PROBLEM REQUIREMENTS:
Please extract every line of the data below that contains the string "cell", copying each line in full.

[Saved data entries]
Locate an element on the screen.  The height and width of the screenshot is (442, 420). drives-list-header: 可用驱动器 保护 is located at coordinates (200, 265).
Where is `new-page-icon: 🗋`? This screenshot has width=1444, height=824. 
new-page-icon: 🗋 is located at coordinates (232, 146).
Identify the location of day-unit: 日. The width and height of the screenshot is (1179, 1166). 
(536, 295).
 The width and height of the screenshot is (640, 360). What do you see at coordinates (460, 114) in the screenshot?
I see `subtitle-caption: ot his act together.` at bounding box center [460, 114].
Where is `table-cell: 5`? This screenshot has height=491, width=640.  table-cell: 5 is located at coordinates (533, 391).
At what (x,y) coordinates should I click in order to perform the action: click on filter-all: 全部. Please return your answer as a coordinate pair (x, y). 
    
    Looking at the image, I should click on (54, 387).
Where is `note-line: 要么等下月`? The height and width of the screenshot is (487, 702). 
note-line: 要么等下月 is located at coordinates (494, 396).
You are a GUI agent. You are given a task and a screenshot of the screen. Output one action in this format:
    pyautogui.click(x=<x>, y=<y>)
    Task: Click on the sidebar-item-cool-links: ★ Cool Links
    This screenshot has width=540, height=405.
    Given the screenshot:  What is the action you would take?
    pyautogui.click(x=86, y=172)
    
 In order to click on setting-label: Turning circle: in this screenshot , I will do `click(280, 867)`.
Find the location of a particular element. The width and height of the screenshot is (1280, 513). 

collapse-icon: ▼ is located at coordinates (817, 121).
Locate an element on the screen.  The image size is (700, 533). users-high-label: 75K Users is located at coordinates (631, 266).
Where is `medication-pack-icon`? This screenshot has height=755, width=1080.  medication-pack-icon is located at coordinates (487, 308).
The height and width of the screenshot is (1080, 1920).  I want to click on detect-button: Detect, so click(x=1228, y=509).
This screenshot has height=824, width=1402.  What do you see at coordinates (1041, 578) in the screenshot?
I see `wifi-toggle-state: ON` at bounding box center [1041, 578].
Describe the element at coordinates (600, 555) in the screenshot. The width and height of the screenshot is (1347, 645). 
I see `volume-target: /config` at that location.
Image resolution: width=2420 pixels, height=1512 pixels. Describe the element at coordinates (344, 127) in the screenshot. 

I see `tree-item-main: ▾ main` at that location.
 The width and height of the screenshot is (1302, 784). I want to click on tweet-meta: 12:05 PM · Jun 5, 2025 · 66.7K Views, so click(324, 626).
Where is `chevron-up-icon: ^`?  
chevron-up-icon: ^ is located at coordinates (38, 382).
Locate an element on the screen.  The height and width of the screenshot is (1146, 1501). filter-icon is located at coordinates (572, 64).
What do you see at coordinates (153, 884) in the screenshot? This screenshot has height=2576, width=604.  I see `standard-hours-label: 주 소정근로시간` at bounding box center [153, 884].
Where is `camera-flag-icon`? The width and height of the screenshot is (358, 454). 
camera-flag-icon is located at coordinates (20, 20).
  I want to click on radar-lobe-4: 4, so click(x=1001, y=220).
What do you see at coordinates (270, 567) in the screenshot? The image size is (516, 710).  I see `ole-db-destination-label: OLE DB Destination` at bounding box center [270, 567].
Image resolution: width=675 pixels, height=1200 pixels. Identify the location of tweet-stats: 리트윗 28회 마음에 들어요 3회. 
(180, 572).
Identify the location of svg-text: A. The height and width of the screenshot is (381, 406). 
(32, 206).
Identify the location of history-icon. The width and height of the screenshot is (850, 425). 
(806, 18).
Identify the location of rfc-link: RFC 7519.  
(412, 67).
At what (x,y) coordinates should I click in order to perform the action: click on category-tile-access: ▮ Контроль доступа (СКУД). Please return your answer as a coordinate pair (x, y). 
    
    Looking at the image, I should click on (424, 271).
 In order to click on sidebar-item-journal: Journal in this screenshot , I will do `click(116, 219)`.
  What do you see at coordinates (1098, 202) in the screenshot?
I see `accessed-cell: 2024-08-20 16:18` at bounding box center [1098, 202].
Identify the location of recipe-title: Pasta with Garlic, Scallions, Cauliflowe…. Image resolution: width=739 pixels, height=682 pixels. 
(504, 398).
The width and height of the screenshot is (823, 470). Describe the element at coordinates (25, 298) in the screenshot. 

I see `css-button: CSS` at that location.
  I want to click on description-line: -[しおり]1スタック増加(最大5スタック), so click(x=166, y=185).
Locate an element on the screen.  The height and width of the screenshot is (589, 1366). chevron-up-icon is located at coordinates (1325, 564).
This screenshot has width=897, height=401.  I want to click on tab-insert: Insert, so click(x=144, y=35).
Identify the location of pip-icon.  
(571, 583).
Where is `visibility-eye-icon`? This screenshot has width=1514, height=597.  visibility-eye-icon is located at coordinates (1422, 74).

EXPECTED ANSWER:
Where is `table-cell: 5`? This screenshot has height=491, width=640.  table-cell: 5 is located at coordinates (533, 391).
I see `accessed-cell: 2024-08-20 16:18` at bounding box center [1098, 202].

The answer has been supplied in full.